CSU-Generalsekretär Blume bemüht sich tunlichst, sich eine Art Start-Up-Anstrich zu verpassen. Anstatt unnötiger Sparer-Ängste will er die Negativzinsen als dornige Chance begreifen: Nicht mehr sparen, sondern Anlegen, fordert er - und schwört die Runde damit schließlich auf eine Sache ein, der dann eigentlich nur noch Wagenknecht widerspricht. Dass jeder deutsche (Ex-)Sparer von einem Tag zum anderen zum Aktien-Profi werde, hält sie für unrealistisch - und angesichts der Erfahrungen mit den nicht unbedingt krisenfesten Risikogeschäften glaubt sie auch nicht, dass das "Casino" des Aktienmarkts ein guter Ort für die finanzielle Absicherung der deutschen Bürger sei.

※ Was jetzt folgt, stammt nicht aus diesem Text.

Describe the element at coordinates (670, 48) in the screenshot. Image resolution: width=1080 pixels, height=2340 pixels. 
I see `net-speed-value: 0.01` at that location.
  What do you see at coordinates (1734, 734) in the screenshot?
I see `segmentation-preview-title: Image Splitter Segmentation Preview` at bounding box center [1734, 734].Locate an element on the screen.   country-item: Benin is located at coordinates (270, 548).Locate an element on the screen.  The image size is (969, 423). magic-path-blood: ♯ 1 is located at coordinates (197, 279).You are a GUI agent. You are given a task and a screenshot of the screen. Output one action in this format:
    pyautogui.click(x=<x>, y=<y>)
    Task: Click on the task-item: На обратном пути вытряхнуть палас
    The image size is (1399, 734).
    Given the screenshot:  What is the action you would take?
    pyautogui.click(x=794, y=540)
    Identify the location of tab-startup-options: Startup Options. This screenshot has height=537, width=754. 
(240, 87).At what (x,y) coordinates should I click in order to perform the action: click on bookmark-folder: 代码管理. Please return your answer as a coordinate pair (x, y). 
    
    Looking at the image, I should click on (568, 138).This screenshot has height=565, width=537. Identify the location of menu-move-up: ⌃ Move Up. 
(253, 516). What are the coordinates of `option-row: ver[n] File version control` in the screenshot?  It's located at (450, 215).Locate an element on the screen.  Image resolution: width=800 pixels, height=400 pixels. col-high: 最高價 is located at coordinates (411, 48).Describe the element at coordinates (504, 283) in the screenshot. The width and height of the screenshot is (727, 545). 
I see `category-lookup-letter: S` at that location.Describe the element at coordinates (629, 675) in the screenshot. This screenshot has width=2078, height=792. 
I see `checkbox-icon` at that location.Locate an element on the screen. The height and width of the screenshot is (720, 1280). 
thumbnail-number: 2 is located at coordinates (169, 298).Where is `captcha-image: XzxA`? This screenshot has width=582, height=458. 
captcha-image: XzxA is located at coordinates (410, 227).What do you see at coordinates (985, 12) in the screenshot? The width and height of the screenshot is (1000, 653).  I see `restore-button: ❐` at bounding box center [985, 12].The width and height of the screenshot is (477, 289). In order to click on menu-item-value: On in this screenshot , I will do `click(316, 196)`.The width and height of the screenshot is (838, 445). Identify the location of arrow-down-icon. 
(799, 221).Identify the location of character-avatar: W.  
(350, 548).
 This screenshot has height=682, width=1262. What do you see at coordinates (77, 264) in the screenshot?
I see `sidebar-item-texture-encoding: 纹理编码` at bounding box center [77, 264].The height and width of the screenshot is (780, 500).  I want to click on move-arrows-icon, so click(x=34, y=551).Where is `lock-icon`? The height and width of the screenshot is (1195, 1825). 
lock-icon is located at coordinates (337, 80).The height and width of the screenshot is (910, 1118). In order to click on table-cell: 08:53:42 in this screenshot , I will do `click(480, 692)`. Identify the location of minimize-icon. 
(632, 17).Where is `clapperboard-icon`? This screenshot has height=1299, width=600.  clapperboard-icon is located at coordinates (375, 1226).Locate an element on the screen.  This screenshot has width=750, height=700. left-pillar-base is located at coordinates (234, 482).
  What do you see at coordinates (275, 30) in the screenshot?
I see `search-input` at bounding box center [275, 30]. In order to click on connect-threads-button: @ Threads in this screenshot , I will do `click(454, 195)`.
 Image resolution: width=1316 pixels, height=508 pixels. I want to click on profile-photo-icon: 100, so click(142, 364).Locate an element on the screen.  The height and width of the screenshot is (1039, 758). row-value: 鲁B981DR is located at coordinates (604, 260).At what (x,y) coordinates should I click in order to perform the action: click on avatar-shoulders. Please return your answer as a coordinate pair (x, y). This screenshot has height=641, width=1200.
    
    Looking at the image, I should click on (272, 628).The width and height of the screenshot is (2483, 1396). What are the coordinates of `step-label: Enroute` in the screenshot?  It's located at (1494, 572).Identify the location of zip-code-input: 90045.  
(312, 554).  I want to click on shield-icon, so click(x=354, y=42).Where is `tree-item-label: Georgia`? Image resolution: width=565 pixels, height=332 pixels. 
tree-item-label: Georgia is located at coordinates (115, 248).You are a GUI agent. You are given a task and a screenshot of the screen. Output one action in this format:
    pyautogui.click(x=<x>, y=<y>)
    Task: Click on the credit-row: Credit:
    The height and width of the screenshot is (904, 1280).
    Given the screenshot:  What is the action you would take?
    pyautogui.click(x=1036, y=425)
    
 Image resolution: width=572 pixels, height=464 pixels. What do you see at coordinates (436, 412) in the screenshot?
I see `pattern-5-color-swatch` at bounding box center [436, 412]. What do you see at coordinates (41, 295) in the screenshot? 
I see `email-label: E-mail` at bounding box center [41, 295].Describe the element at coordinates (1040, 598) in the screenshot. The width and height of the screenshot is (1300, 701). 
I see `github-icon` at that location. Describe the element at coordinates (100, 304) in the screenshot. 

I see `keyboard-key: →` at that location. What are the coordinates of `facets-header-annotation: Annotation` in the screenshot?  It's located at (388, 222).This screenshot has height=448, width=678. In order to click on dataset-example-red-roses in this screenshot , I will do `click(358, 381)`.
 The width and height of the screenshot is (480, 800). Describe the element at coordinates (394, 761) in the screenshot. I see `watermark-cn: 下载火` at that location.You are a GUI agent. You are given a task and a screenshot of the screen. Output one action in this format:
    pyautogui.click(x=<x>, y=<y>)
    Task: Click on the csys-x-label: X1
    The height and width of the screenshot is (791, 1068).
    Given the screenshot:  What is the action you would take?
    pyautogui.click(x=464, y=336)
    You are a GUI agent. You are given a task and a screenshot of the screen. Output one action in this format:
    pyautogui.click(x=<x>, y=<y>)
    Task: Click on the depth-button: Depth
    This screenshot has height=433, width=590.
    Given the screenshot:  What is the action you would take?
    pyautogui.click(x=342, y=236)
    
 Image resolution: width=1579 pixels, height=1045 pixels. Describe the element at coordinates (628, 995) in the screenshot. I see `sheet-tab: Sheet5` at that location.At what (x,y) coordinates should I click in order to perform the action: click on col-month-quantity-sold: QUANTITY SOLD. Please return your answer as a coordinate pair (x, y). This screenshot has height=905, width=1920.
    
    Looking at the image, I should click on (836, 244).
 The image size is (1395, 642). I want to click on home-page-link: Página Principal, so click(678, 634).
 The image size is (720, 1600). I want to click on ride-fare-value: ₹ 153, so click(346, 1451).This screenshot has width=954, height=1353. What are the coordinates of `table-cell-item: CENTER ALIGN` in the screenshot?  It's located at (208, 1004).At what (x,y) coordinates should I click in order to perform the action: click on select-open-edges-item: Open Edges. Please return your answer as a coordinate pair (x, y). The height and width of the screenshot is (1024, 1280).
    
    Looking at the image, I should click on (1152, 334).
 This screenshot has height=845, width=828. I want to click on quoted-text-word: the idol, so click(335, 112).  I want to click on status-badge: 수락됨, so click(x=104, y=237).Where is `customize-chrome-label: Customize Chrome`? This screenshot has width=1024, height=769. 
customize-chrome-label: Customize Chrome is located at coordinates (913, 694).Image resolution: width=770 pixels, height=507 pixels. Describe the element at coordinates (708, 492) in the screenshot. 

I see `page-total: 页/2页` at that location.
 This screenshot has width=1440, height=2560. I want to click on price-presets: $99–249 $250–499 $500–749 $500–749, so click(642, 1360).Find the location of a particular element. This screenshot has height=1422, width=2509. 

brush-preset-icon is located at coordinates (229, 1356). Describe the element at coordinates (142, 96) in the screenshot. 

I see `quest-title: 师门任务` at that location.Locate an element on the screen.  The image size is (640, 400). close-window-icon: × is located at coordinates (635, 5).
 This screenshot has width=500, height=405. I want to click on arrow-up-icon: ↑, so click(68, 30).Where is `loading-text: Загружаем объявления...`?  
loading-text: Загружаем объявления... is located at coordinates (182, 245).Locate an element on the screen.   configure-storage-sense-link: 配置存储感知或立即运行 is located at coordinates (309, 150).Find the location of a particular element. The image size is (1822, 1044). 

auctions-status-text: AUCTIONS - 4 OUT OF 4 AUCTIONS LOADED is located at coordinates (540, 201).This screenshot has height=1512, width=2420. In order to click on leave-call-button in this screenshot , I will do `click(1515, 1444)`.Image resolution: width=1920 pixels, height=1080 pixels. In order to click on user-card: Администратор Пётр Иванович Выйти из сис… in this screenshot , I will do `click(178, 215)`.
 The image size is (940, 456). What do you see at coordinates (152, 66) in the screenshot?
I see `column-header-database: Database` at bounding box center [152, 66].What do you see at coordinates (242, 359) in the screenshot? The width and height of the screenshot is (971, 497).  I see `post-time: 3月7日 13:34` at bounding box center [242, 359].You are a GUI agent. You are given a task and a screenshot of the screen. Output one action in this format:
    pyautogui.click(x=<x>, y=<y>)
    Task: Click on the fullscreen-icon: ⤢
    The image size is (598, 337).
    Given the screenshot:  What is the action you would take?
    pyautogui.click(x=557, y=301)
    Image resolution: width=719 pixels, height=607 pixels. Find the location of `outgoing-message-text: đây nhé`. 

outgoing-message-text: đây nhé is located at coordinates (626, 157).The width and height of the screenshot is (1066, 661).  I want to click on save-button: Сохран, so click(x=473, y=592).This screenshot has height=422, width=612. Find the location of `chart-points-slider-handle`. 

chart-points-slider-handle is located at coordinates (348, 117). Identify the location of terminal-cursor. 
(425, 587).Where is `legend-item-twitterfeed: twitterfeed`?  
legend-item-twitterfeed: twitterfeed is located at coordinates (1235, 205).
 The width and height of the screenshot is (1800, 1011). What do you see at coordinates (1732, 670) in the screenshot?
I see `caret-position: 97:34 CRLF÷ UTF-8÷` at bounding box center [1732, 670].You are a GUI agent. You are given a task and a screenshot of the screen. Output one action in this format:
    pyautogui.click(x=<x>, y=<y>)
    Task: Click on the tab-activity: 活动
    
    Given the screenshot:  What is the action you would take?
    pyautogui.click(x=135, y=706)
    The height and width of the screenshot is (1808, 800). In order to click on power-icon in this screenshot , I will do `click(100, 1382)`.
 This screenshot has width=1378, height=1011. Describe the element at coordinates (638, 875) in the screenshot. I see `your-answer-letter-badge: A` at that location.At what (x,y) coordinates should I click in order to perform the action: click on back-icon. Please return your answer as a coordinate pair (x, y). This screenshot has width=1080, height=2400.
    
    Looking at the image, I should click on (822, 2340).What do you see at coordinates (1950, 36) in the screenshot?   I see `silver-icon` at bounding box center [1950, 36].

Blume empfiehlt Aktien, Mohn empfiehlt Gold, nur Wagenknecht spielt nicht mit

Blume, der neben Aktien auch Investments im Immobilienmarkt als geeignete Variante zur eigentumsorientierten Absicherung deutscher Existenzen sieht, was Wagenknecht ebenso kritisiert, unterstellt ihr daraufhin Sozialismus-Nostalgie. Das soll irgendwie empört klingen, Blume lächelt aber so eigenartig beschämt, als wäre ihm der Vorwurf bereits beim Aussprechen peinlich.

Link will nicht auf dieses "Scharmützel abbiegen", fragt dann aber doch, gestützt durch einen Einspieler mit einem jungen Bankkaufmann, der sich Wohneigentum gegönnt hat, ob die Deutschen mit ihrer Sparerei vielleicht einfach nur zu bequem seien - und eben doch lieber mal was mit Aktien, Immobilien oder Ähnlichem ausprobieren sollten. Auch Mohn und Kohl sind dafür, nur Sachwerte hätten laut Letzterer bisher Krisen überstanden, sie empfiehlt Wohneigentum und Gold. Wagenknecht wirkt in diesem Privatinvestment-Werbeblock dann fast schon wie eine altmodische Spielverderberin, wenn sie an ehemals selbstverständliche Dinge wie eine existenzsichernde gesetzliche Rente erinnert.

Link hat sich unterdessen in dieser eher drögen Runde als gute Moderatorin erwiesen, das Plasbergsche Festnageln ist offenbar zwar nicht ganz ihre Sache, durchaus aber das souveräne Wort-Erteilen, welches sich nicht zwanghaft am kranken Kollegen orientiert. Leider hängt sie jedoch am Konzept der wie immer dämlichen Schlussrunde, in der jeder Gast nun in circa zehn Sekunden erklären muss, mit welchem anderen Gast er oder sie gerne einen Batzen Geld ausgeben würde - Erkenntnisgewinn oder Humor in deren Antworten natürlich gleich null. Aber das ist bei Plasberg ja auch nicht anders.